Le colonel Pinot, nouveau directeur des fortifications de Toulon, dans son mémoire sur la situation de la place de Toulon en 1816 pour les projets de 1817 18, évoque le fait que l'isthme des Sablettes et la plage des Génois sont "défendus par la batterie St Elme et une espèce de camp retranché d'une disposition bizarre et d'une construction si débile qu'on ne doit en attendre qu'un très mauvais service". En sorte que " son perfectionnement dans sa disposition actuelle serait si peu en rapport avec l'importance du point qu'on ne doit pas penser à l'entreprendre, il faut le remplacer par un bon fort revêtu, dans une position telle qu'il puisse bien fermer le débouché de la presqu'île, soumettre à ses feux les deux plages et être capable de contenir une force suffisante pour coopérer efficacement avec les autres troupes de la presqu'île à empêcher l'ennemi de s'y établir. "

Aucun changement n'ayant été opéré, la commission de 1818, concentrée sur l'amélioration de la batterie de côte, estime que l’ouvrage devrait combiner des propriétés d'une redoute à celles de la batterie, ce à quoi son tracé et sa construction de 1813 sont inadaptés : le retranchement à redans est médiocrement flanqué, les bâtiments trop frêles.
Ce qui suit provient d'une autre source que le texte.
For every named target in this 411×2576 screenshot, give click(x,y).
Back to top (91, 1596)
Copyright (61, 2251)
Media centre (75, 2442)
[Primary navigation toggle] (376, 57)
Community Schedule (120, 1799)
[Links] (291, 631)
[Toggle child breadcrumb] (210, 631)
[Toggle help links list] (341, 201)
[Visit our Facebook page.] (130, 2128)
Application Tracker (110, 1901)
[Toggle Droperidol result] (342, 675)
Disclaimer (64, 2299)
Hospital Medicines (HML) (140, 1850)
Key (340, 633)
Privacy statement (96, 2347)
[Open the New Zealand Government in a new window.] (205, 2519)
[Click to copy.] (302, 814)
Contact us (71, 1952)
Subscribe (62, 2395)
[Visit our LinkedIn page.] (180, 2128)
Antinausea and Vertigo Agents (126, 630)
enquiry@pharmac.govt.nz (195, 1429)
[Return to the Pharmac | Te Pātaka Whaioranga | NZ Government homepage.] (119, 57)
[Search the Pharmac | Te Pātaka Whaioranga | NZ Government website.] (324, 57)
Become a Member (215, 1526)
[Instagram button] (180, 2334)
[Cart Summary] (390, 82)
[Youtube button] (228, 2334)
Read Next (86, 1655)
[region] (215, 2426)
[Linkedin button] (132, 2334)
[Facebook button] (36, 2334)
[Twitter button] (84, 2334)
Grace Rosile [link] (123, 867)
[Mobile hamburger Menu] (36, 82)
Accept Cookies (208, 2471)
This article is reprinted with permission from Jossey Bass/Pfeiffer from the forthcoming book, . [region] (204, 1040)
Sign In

Seul l’escarpement côté mer est jugé efficace. Pour améliorer la défense des deux plages, principaux points de débarquement, il faudrait remplacer les deux redoutes en pierre sèche du mamelon, dites "camp retranché Saint-Elme", par une bonne et forte redoute casematée revêtue, bien terrassée et placée pour bien fermer le débouché de la presqu’île et rattachée à la batterie par une communication retranchée. Le rapport établi par le lieutenant général de Chambarlhiac le 10 octobre 1818 préconise d’élever sur la hauteur des Sablettes une redoute pour 250 hommes, estimée à 100.000 fr 19.

Les choses en restent là pendant vingt ans, et, dans son avis du 18 décembre 1838, le Comité des fortifications préconise à nouveau la construction d'un fort sur la hauteur de Saint-Elme, pour une dépense estimée de 250.000 fr. dont il reste à trouver le financement. Comme dans les projets antérieurs, le fort doit constituer le réduit d’un petit camp retranché, destiné à interdire la presqu’île à un ennemi débarqué au Brusc et progressant par terre.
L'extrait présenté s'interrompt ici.